Zen au terminal : un chien contre l’anxiété à l’aéroport de Nice
Zen au terminal : un chien contre l’anxiété à l’aéroport de Nice

Six mois, quatre pattes, une truffe irrésistible… et une mission bien précise : déstresser les passagers avant l’embarquement. À l’aéroport de Nice Côte d’Azur, un golden retriever croisé patou nommé Eko déambule au milieu des valises et des visages tendus. L’expérimentation, une première en France dans un aéroport, pourrait bien devenir un rendez-vous régulier dès cet été. Accompagné de sa maîtresse Nathalie Schindelman, spécialiste de la médiation animale en soins palliatifs, gérontologie et milieu carcéral, le jeune chien s’attaque à un stress trop souvent ignoré dans les terminaux : celui des voyageurs anxieux, désorientés, ou simplement nerveux à l’idée de voler. Objectif : réchauffer les cœurs avant le décollage.

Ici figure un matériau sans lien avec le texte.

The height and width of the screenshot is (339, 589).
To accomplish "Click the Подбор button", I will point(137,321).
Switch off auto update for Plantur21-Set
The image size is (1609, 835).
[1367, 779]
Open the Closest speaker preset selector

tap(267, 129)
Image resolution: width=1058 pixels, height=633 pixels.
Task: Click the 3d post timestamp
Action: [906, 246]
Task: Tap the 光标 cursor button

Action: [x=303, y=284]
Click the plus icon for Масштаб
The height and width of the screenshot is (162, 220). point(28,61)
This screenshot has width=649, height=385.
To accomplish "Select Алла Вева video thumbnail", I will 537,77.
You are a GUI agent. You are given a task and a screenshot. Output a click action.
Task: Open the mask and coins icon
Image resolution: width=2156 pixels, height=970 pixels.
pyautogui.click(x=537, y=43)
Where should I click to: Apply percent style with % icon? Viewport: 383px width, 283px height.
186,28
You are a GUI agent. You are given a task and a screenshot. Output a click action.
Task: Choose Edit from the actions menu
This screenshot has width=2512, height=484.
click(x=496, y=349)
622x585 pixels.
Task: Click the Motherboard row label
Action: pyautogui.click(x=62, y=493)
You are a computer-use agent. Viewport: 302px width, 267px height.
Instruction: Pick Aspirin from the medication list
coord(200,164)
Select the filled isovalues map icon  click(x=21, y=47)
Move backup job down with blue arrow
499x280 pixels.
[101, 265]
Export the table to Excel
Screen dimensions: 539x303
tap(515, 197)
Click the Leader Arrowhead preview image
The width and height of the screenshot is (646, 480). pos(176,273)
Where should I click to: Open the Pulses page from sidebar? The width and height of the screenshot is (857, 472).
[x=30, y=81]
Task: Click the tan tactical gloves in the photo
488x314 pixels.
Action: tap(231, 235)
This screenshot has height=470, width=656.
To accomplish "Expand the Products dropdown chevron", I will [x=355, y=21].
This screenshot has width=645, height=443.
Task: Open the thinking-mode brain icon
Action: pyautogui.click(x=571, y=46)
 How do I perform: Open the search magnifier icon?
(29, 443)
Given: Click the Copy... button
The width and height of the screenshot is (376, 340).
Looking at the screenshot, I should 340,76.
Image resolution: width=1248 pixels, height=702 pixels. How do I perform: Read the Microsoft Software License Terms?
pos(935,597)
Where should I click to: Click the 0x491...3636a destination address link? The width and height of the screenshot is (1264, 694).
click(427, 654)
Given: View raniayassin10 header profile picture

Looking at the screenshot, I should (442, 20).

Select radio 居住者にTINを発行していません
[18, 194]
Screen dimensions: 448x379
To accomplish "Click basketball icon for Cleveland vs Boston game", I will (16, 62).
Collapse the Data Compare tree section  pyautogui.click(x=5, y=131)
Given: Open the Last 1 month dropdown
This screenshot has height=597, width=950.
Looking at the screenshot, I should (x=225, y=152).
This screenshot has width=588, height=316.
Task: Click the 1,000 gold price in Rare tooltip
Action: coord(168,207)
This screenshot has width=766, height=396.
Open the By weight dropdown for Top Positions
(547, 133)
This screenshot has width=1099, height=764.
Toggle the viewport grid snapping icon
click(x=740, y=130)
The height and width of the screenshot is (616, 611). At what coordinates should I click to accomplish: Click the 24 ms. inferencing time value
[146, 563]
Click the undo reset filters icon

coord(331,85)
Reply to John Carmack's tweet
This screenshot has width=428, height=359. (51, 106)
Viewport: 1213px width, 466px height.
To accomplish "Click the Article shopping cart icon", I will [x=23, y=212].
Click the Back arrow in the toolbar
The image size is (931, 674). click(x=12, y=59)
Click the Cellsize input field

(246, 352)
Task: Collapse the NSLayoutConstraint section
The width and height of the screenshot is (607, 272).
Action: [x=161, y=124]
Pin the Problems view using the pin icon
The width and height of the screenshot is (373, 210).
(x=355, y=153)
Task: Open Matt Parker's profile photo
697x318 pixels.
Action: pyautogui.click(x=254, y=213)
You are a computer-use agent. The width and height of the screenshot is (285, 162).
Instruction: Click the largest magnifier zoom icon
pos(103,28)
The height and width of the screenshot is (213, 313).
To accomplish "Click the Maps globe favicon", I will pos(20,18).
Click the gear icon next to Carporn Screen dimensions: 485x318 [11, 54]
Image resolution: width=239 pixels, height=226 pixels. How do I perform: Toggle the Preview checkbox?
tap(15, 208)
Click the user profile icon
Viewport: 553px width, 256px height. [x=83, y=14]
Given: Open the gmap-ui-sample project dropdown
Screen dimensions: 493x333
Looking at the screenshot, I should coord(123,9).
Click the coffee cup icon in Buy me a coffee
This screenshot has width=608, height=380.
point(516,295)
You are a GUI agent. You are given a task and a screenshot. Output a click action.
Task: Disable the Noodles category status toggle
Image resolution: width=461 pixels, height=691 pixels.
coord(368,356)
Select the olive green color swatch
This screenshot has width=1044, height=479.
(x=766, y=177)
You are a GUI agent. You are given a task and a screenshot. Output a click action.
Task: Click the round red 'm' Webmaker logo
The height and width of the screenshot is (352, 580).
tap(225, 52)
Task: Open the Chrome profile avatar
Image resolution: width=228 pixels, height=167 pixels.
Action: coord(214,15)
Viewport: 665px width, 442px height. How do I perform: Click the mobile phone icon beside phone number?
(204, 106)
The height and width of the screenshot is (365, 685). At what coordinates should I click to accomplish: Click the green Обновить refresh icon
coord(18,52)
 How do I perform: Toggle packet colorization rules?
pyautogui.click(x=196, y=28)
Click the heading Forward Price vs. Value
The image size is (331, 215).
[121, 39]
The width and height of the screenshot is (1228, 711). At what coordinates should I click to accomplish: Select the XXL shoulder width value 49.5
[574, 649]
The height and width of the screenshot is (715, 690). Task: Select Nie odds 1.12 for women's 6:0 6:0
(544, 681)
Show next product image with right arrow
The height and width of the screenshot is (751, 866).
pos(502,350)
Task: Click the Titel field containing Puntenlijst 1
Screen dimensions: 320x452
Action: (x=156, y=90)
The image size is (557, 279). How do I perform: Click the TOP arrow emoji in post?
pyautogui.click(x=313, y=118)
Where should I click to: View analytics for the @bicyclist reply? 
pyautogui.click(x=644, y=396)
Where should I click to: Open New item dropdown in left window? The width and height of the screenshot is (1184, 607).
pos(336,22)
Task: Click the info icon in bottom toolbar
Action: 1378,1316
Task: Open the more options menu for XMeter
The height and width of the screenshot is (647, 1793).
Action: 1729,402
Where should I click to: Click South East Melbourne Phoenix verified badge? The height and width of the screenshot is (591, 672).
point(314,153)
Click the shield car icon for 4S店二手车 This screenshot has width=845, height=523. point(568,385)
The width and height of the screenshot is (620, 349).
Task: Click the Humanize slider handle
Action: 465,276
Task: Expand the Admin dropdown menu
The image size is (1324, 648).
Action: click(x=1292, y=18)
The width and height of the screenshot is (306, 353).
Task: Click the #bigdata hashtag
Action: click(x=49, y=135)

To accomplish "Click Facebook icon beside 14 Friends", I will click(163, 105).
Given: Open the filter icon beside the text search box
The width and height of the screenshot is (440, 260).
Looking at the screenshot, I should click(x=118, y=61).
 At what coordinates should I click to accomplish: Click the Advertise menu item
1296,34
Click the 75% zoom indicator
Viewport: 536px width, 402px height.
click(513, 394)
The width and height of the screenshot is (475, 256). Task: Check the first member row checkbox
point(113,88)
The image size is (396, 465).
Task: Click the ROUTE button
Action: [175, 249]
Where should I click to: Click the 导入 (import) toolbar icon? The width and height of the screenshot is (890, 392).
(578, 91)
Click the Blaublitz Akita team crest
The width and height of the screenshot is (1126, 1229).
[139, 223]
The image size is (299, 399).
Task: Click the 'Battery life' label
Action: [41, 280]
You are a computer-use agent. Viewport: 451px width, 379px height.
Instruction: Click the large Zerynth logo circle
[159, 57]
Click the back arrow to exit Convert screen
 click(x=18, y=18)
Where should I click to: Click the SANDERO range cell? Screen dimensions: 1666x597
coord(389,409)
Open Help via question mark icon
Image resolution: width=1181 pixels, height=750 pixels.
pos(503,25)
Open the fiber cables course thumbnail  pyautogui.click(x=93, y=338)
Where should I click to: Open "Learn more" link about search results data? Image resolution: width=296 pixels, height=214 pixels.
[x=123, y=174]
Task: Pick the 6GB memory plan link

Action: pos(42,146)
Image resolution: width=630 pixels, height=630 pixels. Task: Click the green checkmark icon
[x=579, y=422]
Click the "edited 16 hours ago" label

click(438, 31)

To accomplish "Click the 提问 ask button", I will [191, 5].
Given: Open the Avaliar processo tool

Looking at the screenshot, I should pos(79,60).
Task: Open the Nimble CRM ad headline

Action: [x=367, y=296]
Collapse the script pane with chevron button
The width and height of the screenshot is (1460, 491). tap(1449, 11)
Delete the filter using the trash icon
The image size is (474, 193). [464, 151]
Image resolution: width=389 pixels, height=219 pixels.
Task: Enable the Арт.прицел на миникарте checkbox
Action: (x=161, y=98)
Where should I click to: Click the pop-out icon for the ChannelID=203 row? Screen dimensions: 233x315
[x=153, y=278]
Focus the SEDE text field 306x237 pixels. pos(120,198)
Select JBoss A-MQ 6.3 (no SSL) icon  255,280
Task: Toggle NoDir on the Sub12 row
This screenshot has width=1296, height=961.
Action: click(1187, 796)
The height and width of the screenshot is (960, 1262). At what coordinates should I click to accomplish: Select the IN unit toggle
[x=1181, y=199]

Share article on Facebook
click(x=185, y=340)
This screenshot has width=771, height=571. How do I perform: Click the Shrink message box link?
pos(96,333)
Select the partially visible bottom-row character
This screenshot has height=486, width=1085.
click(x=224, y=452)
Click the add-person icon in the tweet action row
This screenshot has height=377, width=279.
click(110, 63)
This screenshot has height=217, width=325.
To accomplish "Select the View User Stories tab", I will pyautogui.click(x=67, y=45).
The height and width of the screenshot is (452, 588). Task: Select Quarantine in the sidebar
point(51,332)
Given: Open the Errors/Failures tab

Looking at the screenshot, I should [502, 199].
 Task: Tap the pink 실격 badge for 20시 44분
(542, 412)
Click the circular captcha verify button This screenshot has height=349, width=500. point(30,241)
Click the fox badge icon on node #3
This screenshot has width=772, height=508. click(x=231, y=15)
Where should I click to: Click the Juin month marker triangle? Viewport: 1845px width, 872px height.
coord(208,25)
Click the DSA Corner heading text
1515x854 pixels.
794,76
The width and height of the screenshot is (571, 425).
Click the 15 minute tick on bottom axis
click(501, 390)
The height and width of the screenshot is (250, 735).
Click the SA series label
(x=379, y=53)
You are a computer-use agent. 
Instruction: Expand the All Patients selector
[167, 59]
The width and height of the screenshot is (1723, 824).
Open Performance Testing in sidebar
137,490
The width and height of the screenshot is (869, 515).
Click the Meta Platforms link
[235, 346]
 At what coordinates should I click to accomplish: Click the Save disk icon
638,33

Des caresses pour calmer les nerfs

Ce mercredi 28 mai, Eko croise la route de Yanis, 21 ans, pas franchement rassuré. Mais après une truffe sur la jambe, une peluche lancée et une croquette offerte, le jeune homme admet que la bête est « mignonne ». Sa compagne, elle, est catégorique : « C’est une bonne idée pour relaxer les gens ». Et l’effet semble contagieux. Une octogénaire écossaise en fauteuil, un adolescent anglais handicapé… Eko s’adapte, donne la patte, se roule sur le dos. Parfois, un teckel de passage trouble sa concentration, mais qu’importe : l’impact est réel, assure Aymeric Staub, porte-parole de l’aéroport. « Un passager détendu, c’est aussi un climat plus serein pour tout le monde. » Testée pour la première fois à Nice, cette initiative s’inspire d’expériences similaires, comme à l’aéroport d’Istanbul. Et elle n’a pas vocation à rester ponctuelle : dès cet été, Eko interviendra une à deux fois par mois, sur les deux terminaux. Au programme : interactions libres, séances de respiration synchronisée avec le chien, et une bonne dose de douceur pour décoller l’esprit léger.